“Emanuela Orlandi è stata sepolta sotto Castel Sant’Angelo“. A sostenerlo è Antonio Goglia, ex carabiniere che ha riportato ciò in una lettera mandata al sostituto procuratore Stefano Luciani, il pm che sta lavorando alla nuova inchiesta sulla cittadina vaticana scomparsa nel 1983, quarant’anni fa. L’ex militare, ora impiegato comunale di San Giorgio a Cremano, ritiene che sia sepolta lì insieme a Mirella Gregori. Nella missiva sostiene di aver “condotto studi approfonditi” e, alla luce anche di “fatti concreti che al momento ritengo preferibile non porre in evidenza“, nei sotterranei del Castel Sant’Angelo, o Mole Adriana, “dietro una porta rinforzata dovrebbe trovarsi una stanza di circa 20 metri quadri“, nella quale ci sarebbero resti umani, tra cui quelli di Emanuela Orlandi e Mirella Gregori. L’ex carabiniere evidenzia altresì che, in virtù del fatto che la struttura dovrebbe ricadere sotto l’autorità del Comune di Roma, non dovrebbe essere quindi difficile disporre un sopralluogo. “Mi assumo tutta la responsabilità di quanto dichiaro e sono pronto a risponderne civilmente e penalmente“, conclude nella lettera.

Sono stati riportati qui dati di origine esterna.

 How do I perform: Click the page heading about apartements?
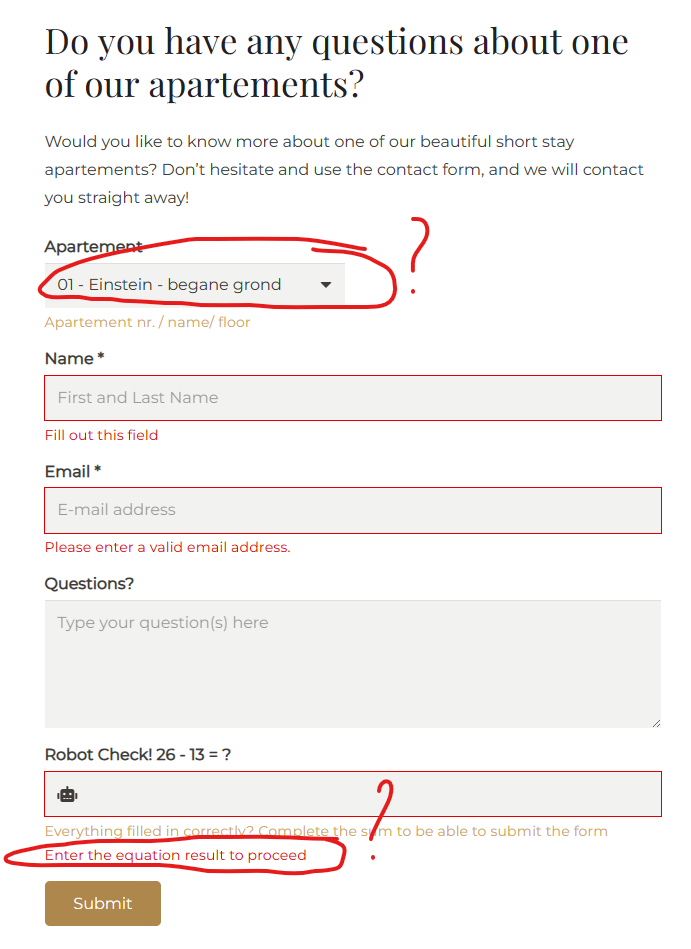[336, 62]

Intervistato da ItaliaOggi, rivela di voler essere interrogato anche dal magistrato vaticano Alessandro Diddi, che sta conducendo l’inchiesta sulla scomparsa di Emanuela Orlandi Oltretevere. “Sì, oltre che a Pietro Orlandi, che mi ha ignorato, ho scritto anche al procuratore di giustizia del Vaticano“. Antonio Goglia gli ha parlato della telefonata del 4 settembre 1983 dei rapitori: “Offriva vari indizi“. Il riferimento è alla Via Crucis, alla basilica di Santa Francesca Romana e ad una data, 20 luglio, ritenuta molto significativa, perché in quel giorno del 1578 fu “sciolta una confraternita in una basilica della Via Crucis papale, i suoi membri sono stati arrestati e mandati al rogo“.

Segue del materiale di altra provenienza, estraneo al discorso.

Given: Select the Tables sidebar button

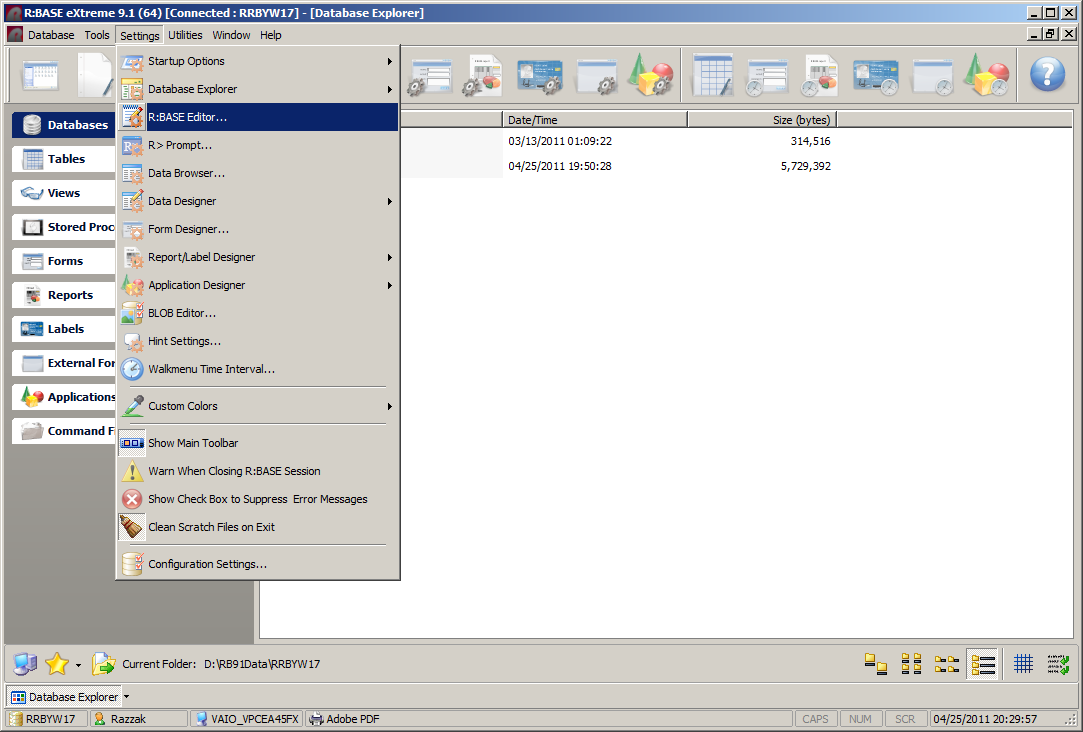Looking at the screenshot, I should click(65, 159).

EMANUELA ORLANDI, LA TEORIA SULLA CONFRATERNITA
La tesi esposta da Antonio Goglia a ItaliaOggi è molto articolata. Quei frati, racconta, avevano la colpa di sposarsi l’uno con l’altro, “maschio con maschio, durante una messa, prendendo la comunione e leggendo i brani del vangelo inerenti al matrimonio“. Ciò nella convinzione che “il fatto di procedere secondo la liturgia in uso per unire in matrimonio un uomo e una donna legittimasse anche le loro unioni“. L’ex carabiniere aggiunge che questa storia è stata raccontata da Michel de Montaigne nel suo Viaggio in Italia e dallo storico inglese Gary Ferguson in un saggio del 2016. Cosa c’entra tutto questo con la scomparsa di Emanuela Orlandi? “A proibire il matrimonio tra religiosi è il vecchio canone 1058, confermato dall’attuale codice di diritto canonico del 1983, anno dei sequestri della Orlandi e della Gregori“. L’ex carabiniere lo associa al codice telefonico 158 della Segreteria di Stato vaticana. Manca lo zero? Anche su questo c’è una spiegazione per Goglia. “Manca perché nel 1983 i numeri telefonici interni vaticani non potevano superare le tre cifre. Secondo la mia tesi, il codice 158 identifica senza ombra di dubbio il canone 1058 che impone il celibato sacerdotale“. Di conseguenza, l’aver indicato quel codice indica cosa volessero i sequestratori: “L’abolizione del celibato sacerdotale, canone 1058, altrimenti avrebbero ucciso la Orlandi e la Gregori“. Secondo l’ex militare “esiste del materiale fotografico che andrebbe ricercato ed esibito al grande pubblico“, ma preferisce non spingersi oltre. Così come preferisce non suggerire nomi di persone da interrogare. “Dico solo che quanto sostengo è ben noto a tutti nell’ ambito curiale ancorché strenuamente taciuto“, conclude.